- _Action item A_:
Answer these from the battery comments:
(i) What do the people in the article have that the average person doesn't?
(ii) Why can LiPo batteries take up less space in many practical applications?
(iii) What makes Lithium Ferro-Phosphate safer?
- _Action item B_: From the battery comments, reproduce the part that opens with the words containing "I love the idea" and closes with "cylindrical steel cells.".
- _Action item C_: List every battery chemistry named in the battery comments.

- _Source passage_:
------------------------------------------------------------

    I love the idea in general. Maybe there is a chemistry out there that makes this safer, but given the general understanding I have seen around batteries and safety, I think it’s best left to COTS or established manufacturing practices with appropriate fail-safes. The people in the article doing this have expertise in battery manufacturing that the average person doesn’t.

      1. Lithium Polymer chemistry is a bit less energy dense than Lithium Ion by both measures, but LiPo batteries are generally lighter weight than Lithium Ion since they can come in pouches rather than stainless steel containers… and in many practical applications they can take up less space, since rectangular pouches can be packed more densely than cylindrical steel cells.

        Perhaps you’re thinking of Lithium Ferro-Phosphate? It is indeed significantly less power dense (but also safer, since it’s not prone to thermal runaway).
------------------------------------------------------------
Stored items
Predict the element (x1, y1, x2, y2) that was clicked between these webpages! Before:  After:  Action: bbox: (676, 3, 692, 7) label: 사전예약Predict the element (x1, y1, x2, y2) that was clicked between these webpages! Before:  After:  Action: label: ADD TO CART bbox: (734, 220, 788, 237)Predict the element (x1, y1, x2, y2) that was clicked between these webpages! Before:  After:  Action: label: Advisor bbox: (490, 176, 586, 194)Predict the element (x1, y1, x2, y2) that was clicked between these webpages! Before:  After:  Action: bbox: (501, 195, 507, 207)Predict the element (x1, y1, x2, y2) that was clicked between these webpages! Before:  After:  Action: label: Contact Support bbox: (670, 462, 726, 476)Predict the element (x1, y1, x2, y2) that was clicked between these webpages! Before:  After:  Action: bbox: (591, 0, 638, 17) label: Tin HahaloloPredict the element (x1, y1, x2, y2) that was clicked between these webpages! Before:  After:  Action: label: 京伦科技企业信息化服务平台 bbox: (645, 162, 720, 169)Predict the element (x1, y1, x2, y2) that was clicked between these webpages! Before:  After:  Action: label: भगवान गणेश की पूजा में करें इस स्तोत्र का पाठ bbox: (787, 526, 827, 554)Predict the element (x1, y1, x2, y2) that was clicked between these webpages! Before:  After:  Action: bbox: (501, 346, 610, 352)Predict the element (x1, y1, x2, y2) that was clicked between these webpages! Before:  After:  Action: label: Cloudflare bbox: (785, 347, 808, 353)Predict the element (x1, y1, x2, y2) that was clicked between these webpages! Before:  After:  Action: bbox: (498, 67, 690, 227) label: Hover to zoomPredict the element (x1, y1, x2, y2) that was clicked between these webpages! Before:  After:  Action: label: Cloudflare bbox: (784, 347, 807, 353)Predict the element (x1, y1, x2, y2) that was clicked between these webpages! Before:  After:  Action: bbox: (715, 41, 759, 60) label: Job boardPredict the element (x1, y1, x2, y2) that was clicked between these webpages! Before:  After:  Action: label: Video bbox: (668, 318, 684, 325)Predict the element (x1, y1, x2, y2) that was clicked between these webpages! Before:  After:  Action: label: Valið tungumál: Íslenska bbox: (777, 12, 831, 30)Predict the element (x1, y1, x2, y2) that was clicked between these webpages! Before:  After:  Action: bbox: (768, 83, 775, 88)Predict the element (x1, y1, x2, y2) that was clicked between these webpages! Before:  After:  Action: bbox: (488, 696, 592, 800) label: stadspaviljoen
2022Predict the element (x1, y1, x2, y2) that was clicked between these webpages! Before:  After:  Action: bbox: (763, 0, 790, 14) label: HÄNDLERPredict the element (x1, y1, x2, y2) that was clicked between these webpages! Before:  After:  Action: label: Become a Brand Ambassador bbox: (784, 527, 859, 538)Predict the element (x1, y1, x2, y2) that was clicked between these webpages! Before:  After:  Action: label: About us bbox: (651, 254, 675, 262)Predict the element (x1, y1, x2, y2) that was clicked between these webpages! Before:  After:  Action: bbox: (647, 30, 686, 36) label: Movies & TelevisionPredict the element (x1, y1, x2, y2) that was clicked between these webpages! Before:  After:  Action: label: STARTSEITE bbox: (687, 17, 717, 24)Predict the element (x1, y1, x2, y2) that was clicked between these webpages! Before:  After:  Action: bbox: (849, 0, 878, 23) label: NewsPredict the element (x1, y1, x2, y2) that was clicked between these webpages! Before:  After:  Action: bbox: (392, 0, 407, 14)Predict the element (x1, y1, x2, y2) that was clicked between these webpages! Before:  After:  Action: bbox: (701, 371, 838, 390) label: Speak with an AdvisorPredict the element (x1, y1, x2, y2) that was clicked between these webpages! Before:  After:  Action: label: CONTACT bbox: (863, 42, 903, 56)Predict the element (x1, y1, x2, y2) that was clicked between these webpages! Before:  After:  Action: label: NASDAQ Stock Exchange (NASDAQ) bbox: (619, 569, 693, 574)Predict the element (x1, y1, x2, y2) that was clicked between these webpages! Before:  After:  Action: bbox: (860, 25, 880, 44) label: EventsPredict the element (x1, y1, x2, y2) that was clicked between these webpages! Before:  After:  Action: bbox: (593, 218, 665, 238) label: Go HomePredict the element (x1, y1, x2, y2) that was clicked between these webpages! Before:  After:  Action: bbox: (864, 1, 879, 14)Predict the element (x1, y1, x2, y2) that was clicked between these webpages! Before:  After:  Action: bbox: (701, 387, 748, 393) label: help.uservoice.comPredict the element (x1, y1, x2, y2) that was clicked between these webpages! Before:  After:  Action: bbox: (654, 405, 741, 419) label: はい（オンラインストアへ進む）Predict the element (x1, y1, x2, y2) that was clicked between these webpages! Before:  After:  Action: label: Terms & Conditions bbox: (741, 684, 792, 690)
------------------------------------------------------------
- _Answer A_:
(i) Expertise in battery manufacturing.
(ii) Rectangular pouches can be packed more densely than cylindrical steel cells.
(iii) It's not prone to thermal runaway.

- _Answer B_:
I love the idea in general. Maybe there is a chemistry out there that makes this safer, but given the general understanding I have seen around batteries and safety, I think it’s best left to COTS or established manufacturing practices with appropriate fail-safes. The people in the article doing this have expertise in battery manufacturing that the average person doesn’t.

      1. Lithium Polymer chemistry is a bit less energy dense than Lithium Ion by both measures, but LiPo batteries are generally lighter weight than Lithium Ion since they can come in pouches rather than stainless steel containers… and in many practical applications they can take up less space, since rectangular pouches can be packed more densely than cylindrical steel cells.

- _Answer C_:
Lithium Polymer (LiPo)
Lithium Ion
Lithium Ferro-Phosphate